Catch the one thing you'll forget
The everyday routine runs on habit. Everyone knows breakfast, everyone knows which bus. What sinks a solo week is the exception, the thing that happens once and lives only in the head of the parent who's now on a plane.
Early dismissal on Thursday. The field-trip form due Wednesday. The refill that runs out midweek. The piano lesson that moved to Tuesday for this week only.
Write those down first, because habit won't catch them for you. If something happens exactly once this week, it needs a reminder set for the day it lands.
Reminders instead of memory
You're about to be doing two people's jobs, which makes your head the worst possible place to keep the schedule. Every slot you're using to hold "don't forget the 2:40 orthodontist" is a slot you're not using to actually get through Thursday.
There's real research behind getting it out of your head. In studies of how people remember to do things later, they forgot roughly 45% of their intentions from memory alone, and only about 5% when they set an external reminder. Writing it down where something will nudge you is just the version that works.

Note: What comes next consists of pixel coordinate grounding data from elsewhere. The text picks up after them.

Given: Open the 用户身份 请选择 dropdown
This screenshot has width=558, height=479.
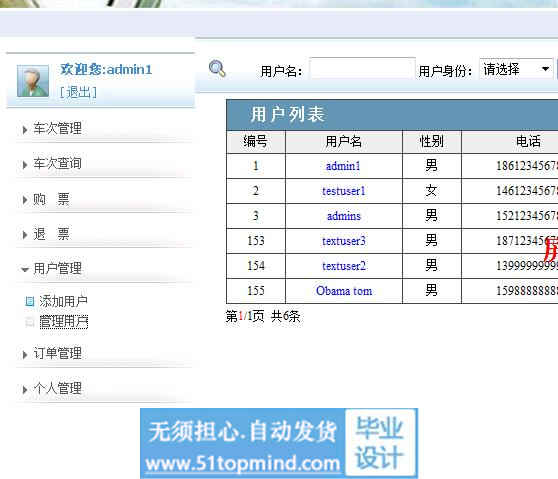Looking at the screenshot, I should tap(516, 69).
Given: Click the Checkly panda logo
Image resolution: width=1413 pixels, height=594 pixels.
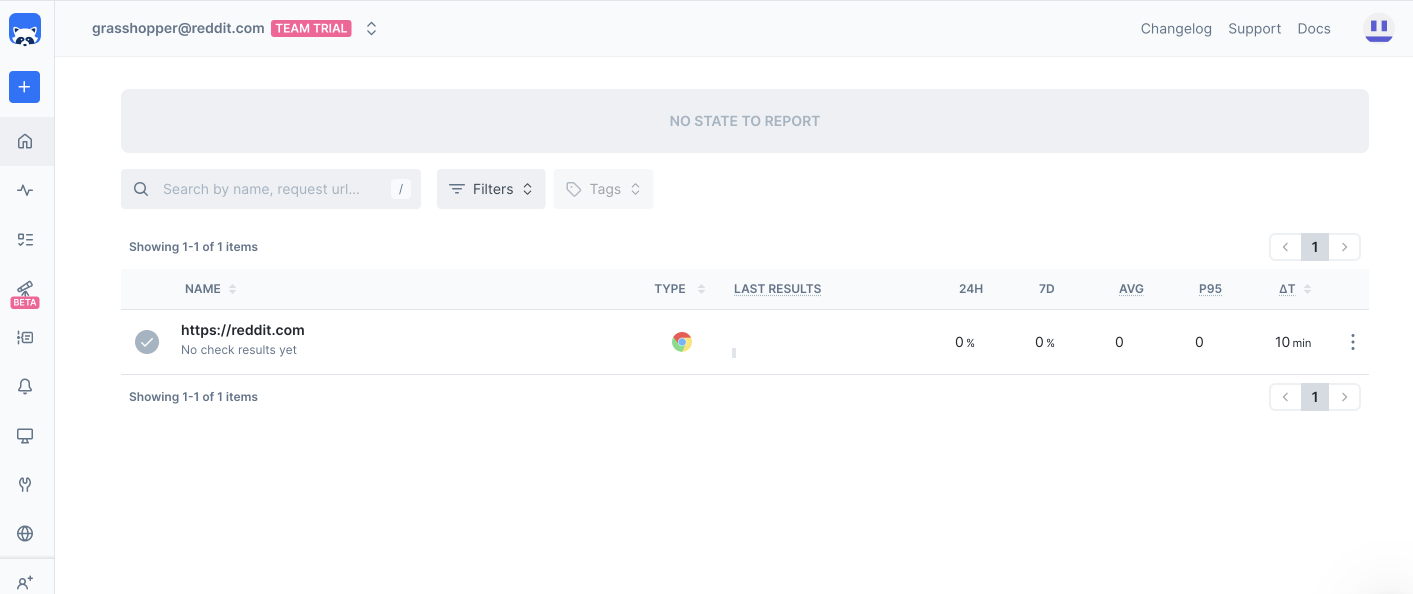Looking at the screenshot, I should click(24, 29).
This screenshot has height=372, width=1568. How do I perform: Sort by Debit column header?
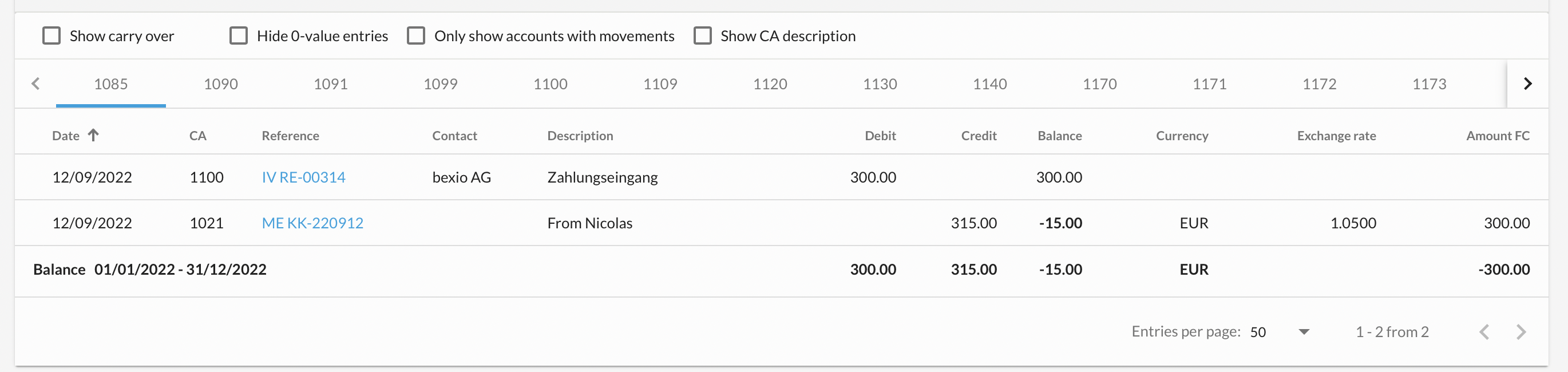pyautogui.click(x=880, y=136)
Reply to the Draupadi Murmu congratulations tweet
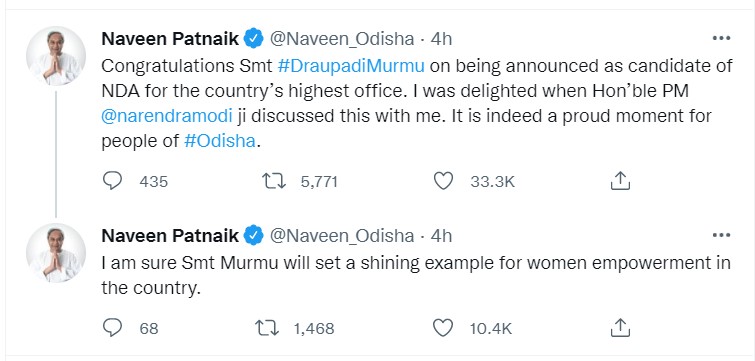 [x=113, y=181]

A solo week is exactly what reminders are for. Put a reminder on each of those plan items and Mavo notifies you at the moment it matters, instead of whenever the thought happens to resurface in the pickup line. Forward the week in on Sunday, set a reminder on everything that happens only once, and the week starts to run itself. You're still doing all of it. You've just stopped trying to also remember all of it at the same time.
Survive the week, don't perform it
Set the bar at survival. The kids don't need a themed dinner and a spotless kitchen while one parent is away. They need to get where they're going, eat something, and land in bed close enough to on time. A week where you order pizza twice and forget to sign one thing is a week you won. Hold that line, especially with yourself.
Two things are worth setting up even though you're hoping not to need them. The first is the afternoon your own plan falls apart, when a meeting runs long and you're the only driver on the roster: that's what a backup pickup plan is for, and it matters more the week nobody's around to catch it. The second is help, if you're pulling any in. If a grandparent takes a couple of the days, hand them the week the same way, on paper, with a week-long care sheet so the details don't keep routing back to you from three time zones away.
The suitcase goes out the door either way. What you get to decide is whether the week ahead lives in your head or on the calendar. Put it there on Sunday, let the reminders do the nudging, and the solo stretch mostly runs itself, so you can spend the week being the parent who's there instead of the one bracing to forget something.